# Happy Thanksgiving you guys! :D



## Ciddian (Mar 15, 2006)

I hope everyone has a safe and wonderful weekend.  I'll be doing the family visiting alllll weekend so that should be fun and tiring. lol.

sorry this came up in a search and I just lol'd so bad..


----------



## Chris S (Dec 19, 2007)




----------



## ameekplec. (May 1, 2008)

Happy thanksgiving everyone!!

I already had one turkey tonight. Another tomorrow and a ham too. Hopefully none on Monday. . .


----------



## bigfishy (Jun 19, 2009)

Boooo its not happy here!!!    

Parent is in Hong Kong!

Nothing special to eat here!!! No Turkey! No Meat! No Vegetable! ... all rice + soys sauce - everyday!    

oh well! Q.Q


----------



## Jackson (Jan 30, 2009)

I like this one LOL


----------



## KnaveTO (May 13, 2007)

I was supposed to go up to the cottage for the weekend... but didn't meet up with my mother to head up... ah well will make do myself I guess, maybe I will check out if a charity I support needs help serving thanksgiving dinner


----------



## Mr Fishies (Sep 21, 2007)

Ciddian said:


> I hope everyone has a safe and wonderful weekend.  I'll be doing the family visiting alllll weekend so that should be fun and tiring. lol.


Happy Turkey Day everybody. Be sure to stop, take a minute and look around at and remember all we have to be grateful for.

Tip of the hat to Knave for working to give others something to be thankful for. Very


----------



## Chris S (Dec 19, 2007)

Jackson said:


> I like this one LOL


haha, that one is awesome...if not a little creepy.


----------



## wtac (Mar 17, 2006)

Happy Turkey-lurkey to everyone as well 

I'm stuffed and in need of a wheelbarrow to get around 

Yeah Chris, it is a bit creepy but it suits my twisted mellon for a chuckle


----------



## Jackson (Jan 30, 2009)

Chris S said:


> haha, that one is awesome...if not a little creepy.


I know LOL

I was a bit grossed out but laughing at the same time 

I hope you all had a great one 

But this one is the all time best


----------



## Ciddian (Mar 15, 2006)

LOL!!! "heey buddy..."


----------

SUPPLIED DATA

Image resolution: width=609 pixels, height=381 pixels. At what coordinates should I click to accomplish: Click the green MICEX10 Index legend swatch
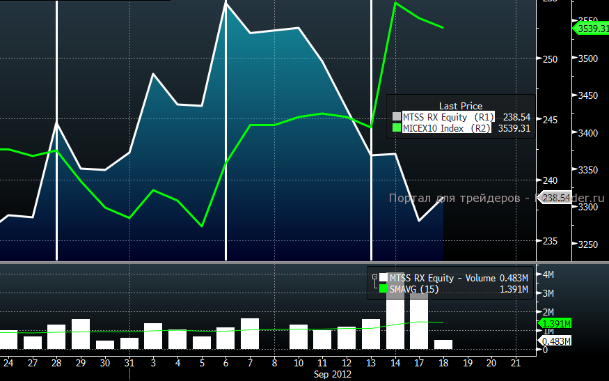click(397, 128)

WRITTEN TASK
Retype the Thanksgiving forum thread word for word, starting at "## bigfishy (Jun" and ending after "sauce - everyday!".

RIGHT ANSWER
## bigfishy (Jun 19, 2009)

Boooo its not happy here!!!    

Parent is in Hong Kong!

Nothing special to eat here!!! No Turkey! No Meat! No Vegetable! ... all rice + soys sauce - everyday!